Como o estudo é projetado?
Detalhes do projeto
- Finalidade Principal: TRATAMENTO
- Alocação: RANDOMIZADO
- Modelo Intervencional: PARALELO
- Mascaramento: NENHUM
Armas e Intervenções
Grupo de Participantes / Braço |
Intervenção / Tratamento |
---|---|
ACTIVE_COMPARATOR: Braço Steri Strips
|
As Steri Strips serão aplicadas após o fechamento da pele subcuticular, conforme feito rotineiramente em nossa instituição
|
EXPERIMENTAL: Braço Dermabond
|
Dermabond será aplicado após o fechamento da pele subcuticular em vez de Steri Strips
|
O que o estudo está medindo?
Medidas de resultados primários
Medida de resultado |
Descrição da medida |
Prazo |
---|---|---|
Pesquisas de Escala de Avaliação de Cicatrizes de Pacientes e Observadores (POSAS)
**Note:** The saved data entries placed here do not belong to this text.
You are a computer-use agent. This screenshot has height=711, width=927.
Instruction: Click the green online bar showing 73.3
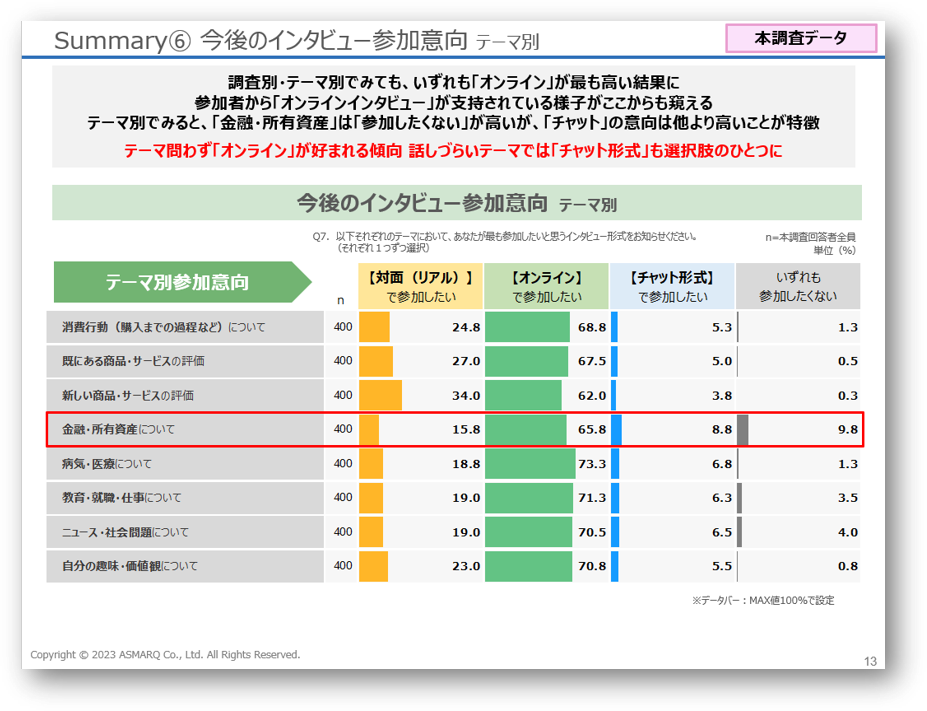pos(530,464)
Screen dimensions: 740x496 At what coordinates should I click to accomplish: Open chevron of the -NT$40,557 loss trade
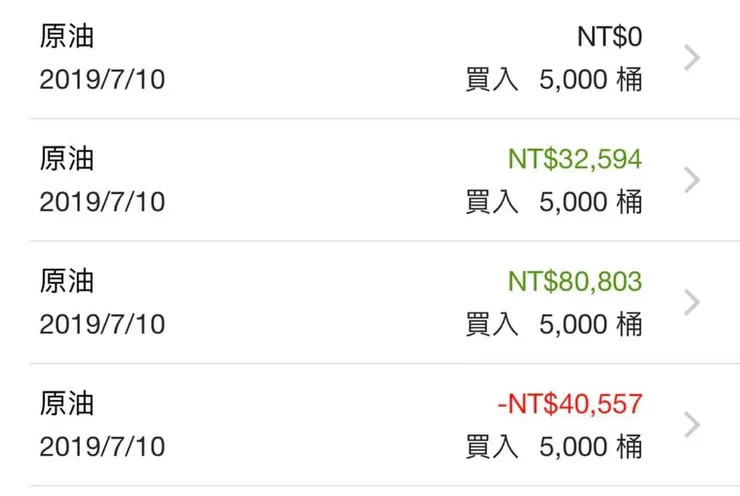(691, 425)
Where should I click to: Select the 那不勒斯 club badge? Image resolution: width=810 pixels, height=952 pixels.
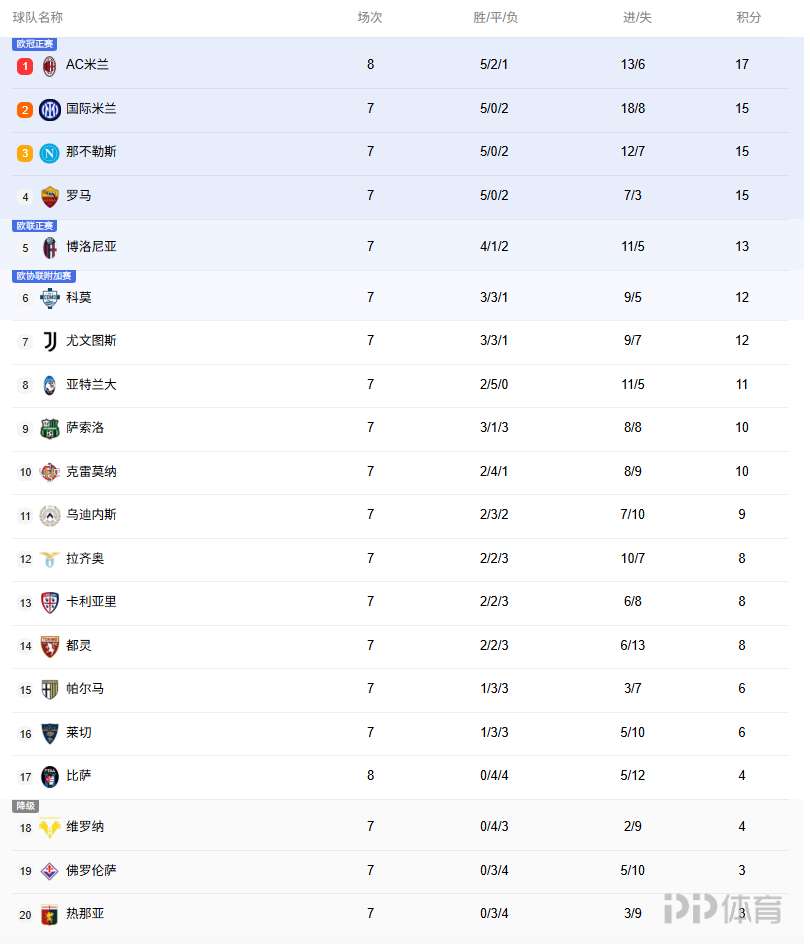tap(50, 153)
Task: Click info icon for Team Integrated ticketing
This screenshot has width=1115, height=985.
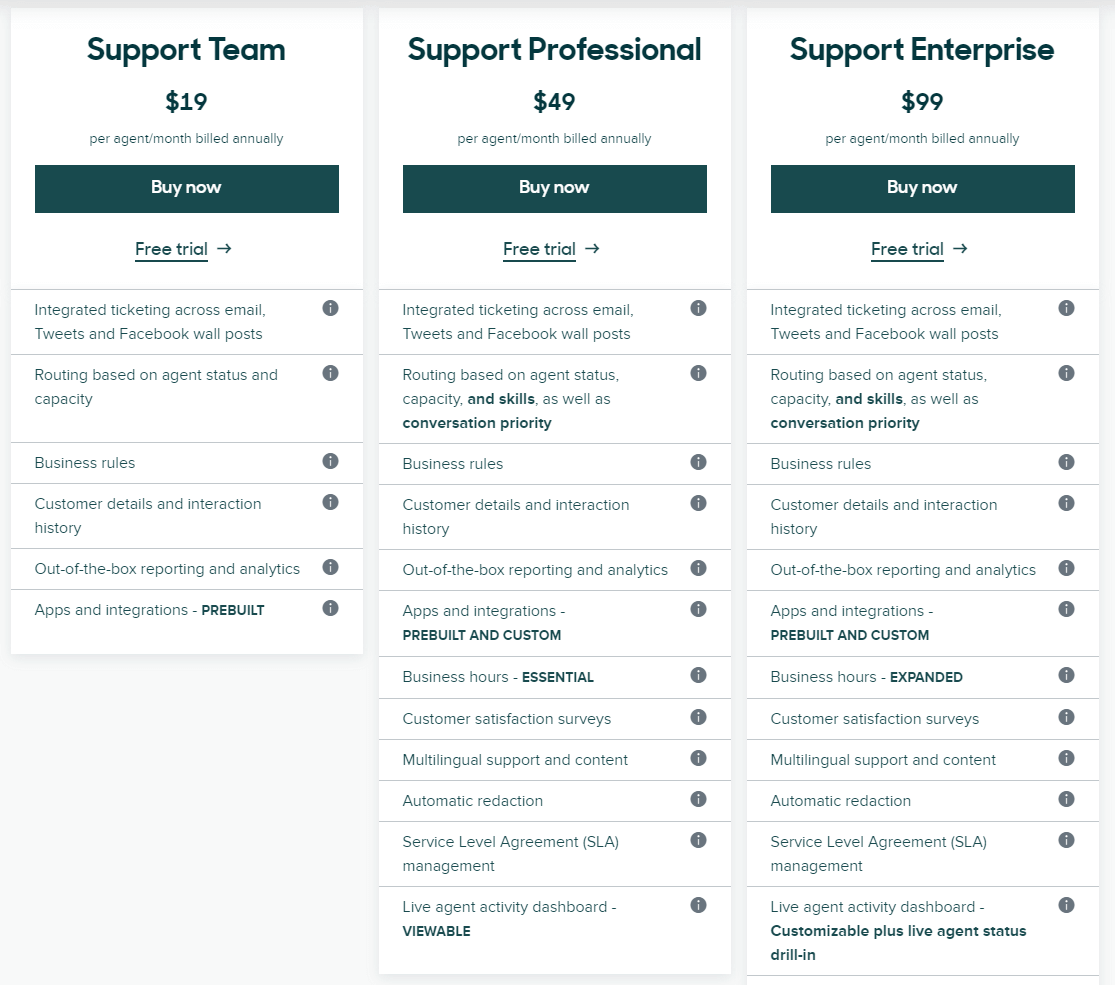Action: (x=330, y=308)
Prazo: 1 semana após o parto
|
Escala validada comparando cicatriz com pele normal.
A pontuação varia de 6 a 60, com os números mais altos menos parecidos com a pele normal.
|
1 semana após o parto
|
Pesquisas de Escala de Avaliação de Cicatrizes de Pacientes e Observadores
Prazo: às 6 semanas pós-parto
|
Escala validada comparando cicatriz com pele normal.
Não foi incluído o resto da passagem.